*やること*
[A] 読書日記で紹介されている二作品の登場人物の名前を、すべて書き出す。
[B] 読書日記から、「長々放置しておりますが、時々腐的な何かを書くと思います」という語句を含むところで始まり「あたると大変よろしいのです。」で終わる部分を、そのまま引用する。

*読む文章*
════════

久江羽の読書?日記

長々放置しておりますが、時々腐的な何かを書くと思います

猫のためいき。 (プラチナ文庫)

猫のためいき。 (プラチナ文庫)

  • 猫のためいき。

★★★★☆
雑貨店店長・志郎とアルバイト店員・雅のなんだか不思議な恋の駆け引きのお話でした。お互いよくしゃべるくせに、本心を言葉に表すのが非情にへたくそで、自分の気持ちは上手く伝えられないくせに、相手の気持ちを逆撫でるような暴言を吐いたり、そこに思いっきり突込みを入れたり・・・
過去の経験が彼らにそんな態度をとらせているらしいのですが、不器用ながらも志郎の本気が雅に伝わって、不思議な力関係にあるカップルが出来上がります。お話は四季に分かれているので、カップルになって幸せに過ごして、ひと波乱あって、将来のことも見据えちゃうという読み応えもたっぷりなお話になっています。一つ残念なのが長瀬さんの存在。いい人のままでいて欲しかった・・・
ちなみに、「人間おふとん」ですが、私は40年も前から「人間ベッド」と言っています。乗っかられる方はそこそこ重いのですが、乗っかる方は体にフィットして大変居心地がよろしいです。下になるほうがうつ伏せになり、上になる人の腰にお尻があたると大変よろしいのです。

天国より野蛮 (リンクスロマンス)

天国より野蛮 (リンクスロマンス)

  • 天国より野蛮

★★★★☆
19世紀の神学校にいる、神学生・セシルと彼に執着する悪魔・オスカーが主人公のお話ですが、神学生を悪魔がたぶらかすお話ではないところがこのお話の面白いところだと思います。
まず、セシルが優等生の神学生でありながら、信心深いわけではないところや、オスカーが悪魔でありながら大変人間くさく、あるときは残虐でありながら“悪い”部分がそれ程無いところが斬新でした。お話の中で、なぜ彼らがそのような存在なのかは語られるので、そこも納得しながら楽しめました。

════════

*提供資料*
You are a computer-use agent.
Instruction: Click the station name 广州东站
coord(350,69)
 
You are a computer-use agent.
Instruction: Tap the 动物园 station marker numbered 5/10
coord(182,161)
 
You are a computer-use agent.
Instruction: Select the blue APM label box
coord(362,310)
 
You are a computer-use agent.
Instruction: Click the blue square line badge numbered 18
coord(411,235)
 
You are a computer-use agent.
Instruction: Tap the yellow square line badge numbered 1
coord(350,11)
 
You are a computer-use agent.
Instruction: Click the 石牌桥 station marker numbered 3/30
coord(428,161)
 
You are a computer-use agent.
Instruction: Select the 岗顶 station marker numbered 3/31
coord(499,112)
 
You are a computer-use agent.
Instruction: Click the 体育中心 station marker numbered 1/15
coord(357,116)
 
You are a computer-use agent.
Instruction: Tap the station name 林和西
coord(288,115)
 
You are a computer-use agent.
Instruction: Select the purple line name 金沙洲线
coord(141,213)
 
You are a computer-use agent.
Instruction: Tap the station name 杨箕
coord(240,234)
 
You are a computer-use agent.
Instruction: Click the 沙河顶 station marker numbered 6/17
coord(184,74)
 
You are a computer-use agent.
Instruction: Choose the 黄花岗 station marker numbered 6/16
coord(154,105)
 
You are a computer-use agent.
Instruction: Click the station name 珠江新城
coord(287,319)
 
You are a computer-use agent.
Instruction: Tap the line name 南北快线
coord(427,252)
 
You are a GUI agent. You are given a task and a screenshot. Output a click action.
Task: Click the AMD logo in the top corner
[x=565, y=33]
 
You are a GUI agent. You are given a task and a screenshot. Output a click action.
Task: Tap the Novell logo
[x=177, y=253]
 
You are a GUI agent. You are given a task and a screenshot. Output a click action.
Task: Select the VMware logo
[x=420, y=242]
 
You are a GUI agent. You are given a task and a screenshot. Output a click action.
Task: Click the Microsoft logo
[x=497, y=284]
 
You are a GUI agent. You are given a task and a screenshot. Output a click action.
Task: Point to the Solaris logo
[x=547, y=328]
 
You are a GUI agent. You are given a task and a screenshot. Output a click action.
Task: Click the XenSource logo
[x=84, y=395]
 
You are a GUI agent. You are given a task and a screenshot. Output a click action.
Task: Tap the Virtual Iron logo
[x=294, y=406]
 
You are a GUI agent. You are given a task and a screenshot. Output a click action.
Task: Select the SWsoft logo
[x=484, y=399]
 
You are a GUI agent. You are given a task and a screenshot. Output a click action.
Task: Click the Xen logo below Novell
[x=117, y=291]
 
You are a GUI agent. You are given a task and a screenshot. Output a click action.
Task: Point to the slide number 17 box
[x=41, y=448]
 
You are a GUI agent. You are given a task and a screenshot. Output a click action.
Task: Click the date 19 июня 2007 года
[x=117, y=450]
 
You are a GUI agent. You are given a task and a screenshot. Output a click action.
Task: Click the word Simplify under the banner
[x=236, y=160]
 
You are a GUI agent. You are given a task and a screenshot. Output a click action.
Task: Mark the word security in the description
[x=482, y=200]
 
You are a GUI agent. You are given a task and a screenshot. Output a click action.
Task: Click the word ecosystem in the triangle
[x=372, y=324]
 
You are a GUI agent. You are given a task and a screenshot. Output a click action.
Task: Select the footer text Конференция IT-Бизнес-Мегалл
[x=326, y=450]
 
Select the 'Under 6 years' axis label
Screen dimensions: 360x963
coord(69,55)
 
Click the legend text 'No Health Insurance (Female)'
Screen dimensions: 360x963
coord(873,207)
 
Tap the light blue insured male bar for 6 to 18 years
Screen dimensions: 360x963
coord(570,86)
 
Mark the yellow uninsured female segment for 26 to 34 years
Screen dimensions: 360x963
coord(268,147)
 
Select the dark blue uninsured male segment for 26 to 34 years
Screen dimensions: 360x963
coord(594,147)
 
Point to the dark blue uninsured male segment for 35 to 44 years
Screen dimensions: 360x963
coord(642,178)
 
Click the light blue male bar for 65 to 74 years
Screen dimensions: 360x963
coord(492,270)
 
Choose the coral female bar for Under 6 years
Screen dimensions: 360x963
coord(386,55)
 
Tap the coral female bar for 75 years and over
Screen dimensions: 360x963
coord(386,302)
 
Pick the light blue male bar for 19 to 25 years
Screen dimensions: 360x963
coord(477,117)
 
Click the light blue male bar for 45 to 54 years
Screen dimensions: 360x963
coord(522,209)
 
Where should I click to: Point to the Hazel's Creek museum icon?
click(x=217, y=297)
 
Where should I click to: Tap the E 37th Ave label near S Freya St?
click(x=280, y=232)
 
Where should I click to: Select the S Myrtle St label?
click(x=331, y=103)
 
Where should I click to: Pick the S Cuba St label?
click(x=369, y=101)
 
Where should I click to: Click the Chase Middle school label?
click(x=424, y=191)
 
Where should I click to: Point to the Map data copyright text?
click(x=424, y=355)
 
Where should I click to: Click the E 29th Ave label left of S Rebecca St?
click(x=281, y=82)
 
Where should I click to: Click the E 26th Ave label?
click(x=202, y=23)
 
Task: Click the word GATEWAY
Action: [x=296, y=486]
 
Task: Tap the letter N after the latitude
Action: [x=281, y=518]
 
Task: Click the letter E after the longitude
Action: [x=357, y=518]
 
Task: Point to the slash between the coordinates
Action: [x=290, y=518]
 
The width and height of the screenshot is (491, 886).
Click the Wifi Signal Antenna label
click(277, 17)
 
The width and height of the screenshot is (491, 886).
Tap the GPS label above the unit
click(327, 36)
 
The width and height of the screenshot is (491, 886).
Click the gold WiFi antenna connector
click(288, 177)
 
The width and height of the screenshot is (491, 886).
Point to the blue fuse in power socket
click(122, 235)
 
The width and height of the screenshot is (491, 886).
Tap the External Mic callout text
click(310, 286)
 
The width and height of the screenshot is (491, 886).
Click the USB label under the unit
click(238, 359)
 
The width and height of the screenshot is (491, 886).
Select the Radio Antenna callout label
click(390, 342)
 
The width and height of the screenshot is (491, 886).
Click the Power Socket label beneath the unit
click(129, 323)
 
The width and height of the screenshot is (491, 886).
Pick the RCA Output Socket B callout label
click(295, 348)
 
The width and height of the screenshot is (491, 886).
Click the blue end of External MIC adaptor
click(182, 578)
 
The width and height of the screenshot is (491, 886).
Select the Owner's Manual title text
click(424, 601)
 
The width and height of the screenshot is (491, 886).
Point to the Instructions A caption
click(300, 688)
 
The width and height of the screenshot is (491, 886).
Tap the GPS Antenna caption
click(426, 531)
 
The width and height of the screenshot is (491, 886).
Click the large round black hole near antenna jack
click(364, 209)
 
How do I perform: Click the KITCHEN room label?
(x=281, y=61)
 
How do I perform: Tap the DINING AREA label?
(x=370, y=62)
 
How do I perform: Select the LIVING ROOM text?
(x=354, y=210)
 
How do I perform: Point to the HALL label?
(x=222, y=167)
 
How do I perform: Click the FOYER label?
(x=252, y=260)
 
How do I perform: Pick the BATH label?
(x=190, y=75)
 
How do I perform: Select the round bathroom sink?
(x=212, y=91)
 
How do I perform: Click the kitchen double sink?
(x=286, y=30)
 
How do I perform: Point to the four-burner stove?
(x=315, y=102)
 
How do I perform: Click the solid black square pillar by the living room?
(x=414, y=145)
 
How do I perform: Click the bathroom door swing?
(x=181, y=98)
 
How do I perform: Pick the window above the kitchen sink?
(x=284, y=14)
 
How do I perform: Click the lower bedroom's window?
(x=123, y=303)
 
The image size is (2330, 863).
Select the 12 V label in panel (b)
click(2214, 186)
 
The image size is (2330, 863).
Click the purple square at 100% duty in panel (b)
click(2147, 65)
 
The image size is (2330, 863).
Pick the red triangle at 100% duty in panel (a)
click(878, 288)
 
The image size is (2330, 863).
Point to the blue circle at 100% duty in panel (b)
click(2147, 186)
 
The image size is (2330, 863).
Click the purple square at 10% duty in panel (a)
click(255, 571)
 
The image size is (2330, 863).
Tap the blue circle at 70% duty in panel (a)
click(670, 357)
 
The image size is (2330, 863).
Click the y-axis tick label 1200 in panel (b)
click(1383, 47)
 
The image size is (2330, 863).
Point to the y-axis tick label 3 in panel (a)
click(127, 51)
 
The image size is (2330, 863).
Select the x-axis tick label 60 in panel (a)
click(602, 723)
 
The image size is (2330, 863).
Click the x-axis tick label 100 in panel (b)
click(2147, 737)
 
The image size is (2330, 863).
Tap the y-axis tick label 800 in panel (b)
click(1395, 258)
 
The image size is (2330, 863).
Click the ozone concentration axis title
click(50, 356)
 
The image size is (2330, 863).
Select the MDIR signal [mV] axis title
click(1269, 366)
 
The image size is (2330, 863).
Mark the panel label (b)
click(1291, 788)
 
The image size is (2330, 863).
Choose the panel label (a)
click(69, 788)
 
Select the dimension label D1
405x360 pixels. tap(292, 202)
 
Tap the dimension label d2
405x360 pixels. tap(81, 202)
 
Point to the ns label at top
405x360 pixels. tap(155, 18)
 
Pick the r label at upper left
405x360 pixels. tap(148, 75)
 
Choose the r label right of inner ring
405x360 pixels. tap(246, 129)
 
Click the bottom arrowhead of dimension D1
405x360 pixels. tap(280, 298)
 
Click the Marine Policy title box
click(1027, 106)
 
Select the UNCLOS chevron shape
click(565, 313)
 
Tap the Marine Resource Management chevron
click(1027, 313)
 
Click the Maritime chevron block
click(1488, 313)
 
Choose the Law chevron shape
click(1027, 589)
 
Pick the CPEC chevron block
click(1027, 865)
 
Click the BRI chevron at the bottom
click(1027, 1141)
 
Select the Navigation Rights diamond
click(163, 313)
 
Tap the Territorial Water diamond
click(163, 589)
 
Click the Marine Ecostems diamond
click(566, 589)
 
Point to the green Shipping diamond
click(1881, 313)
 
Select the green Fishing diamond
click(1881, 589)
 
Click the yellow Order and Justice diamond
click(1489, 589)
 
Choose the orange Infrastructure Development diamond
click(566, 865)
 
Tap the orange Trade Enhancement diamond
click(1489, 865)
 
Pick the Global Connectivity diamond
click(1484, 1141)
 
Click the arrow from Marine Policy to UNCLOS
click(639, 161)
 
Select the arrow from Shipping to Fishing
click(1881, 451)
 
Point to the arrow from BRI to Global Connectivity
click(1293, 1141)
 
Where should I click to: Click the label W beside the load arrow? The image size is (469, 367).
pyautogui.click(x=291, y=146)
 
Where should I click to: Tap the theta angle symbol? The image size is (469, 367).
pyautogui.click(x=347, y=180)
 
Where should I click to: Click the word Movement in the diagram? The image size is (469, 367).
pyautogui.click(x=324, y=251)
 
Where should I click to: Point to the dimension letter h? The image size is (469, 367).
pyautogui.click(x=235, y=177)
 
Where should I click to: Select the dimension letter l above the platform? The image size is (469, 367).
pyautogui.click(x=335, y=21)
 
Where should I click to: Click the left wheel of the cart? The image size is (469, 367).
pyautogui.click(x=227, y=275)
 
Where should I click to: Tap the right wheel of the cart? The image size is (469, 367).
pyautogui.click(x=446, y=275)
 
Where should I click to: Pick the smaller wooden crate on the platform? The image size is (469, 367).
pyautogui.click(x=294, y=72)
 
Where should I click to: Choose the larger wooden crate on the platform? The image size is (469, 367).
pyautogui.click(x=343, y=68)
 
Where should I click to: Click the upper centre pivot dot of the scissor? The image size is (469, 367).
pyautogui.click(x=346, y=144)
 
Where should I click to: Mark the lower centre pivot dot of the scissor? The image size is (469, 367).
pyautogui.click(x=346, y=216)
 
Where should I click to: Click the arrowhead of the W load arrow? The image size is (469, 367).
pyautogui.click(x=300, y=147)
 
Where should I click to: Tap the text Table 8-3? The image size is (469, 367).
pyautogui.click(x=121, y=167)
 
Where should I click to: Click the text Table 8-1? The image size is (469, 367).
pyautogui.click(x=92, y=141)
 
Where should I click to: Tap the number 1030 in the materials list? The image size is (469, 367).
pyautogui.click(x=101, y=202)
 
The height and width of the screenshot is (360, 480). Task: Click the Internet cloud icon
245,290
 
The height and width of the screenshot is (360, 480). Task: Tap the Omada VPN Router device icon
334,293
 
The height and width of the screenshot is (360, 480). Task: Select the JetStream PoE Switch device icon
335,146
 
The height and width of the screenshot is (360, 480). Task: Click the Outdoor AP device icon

════════

*解答一覧*
[A] 志郎、雅、長瀬さん、セシル、オスカー

[B]
長々放置しておりますが、時々腐的な何かを書くと思います

猫のためいき。 (プラチナ文庫)

猫のためいき。 (プラチナ文庫)

  • 猫のためいき。

★★★★☆
雑貨店店長・志郎とアルバイト店員・雅のなんだか不思議な恋の駆け引きのお話でした。お互いよくしゃべるくせに、本心を言葉に表すのが非情にへたくそで、自分の気持ちは上手く伝えられないくせに、相手の気持ちを逆撫でるような暴言を吐いたり、そこに思いっきり突込みを入れたり・・・
過去の経験が彼らにそんな態度をとらせているらしいのですが、不器用ながらも志郎の本気が雅に伝わって、不思議な力関係にあるカップルが出来上がります。お話は四季に分かれているので、カップルになって幸せに過ごして、ひと波乱あって、将来のことも見据えちゃうという読み応えもたっぷりなお話になっています。一つ残念なのが長瀬さんの存在。いい人のままでいて欲しかった・・・
ちなみに、「人間おふとん」ですが、私は40年も前から「人間ベッド」と言っています。乗っかられる方はそこそこ重いのですが、乗っかる方は体にフィットして大変居心地がよろしいです。下になるほうがうつ伏せになり、上になる人の腰にお尻があたると大変よろしいのです。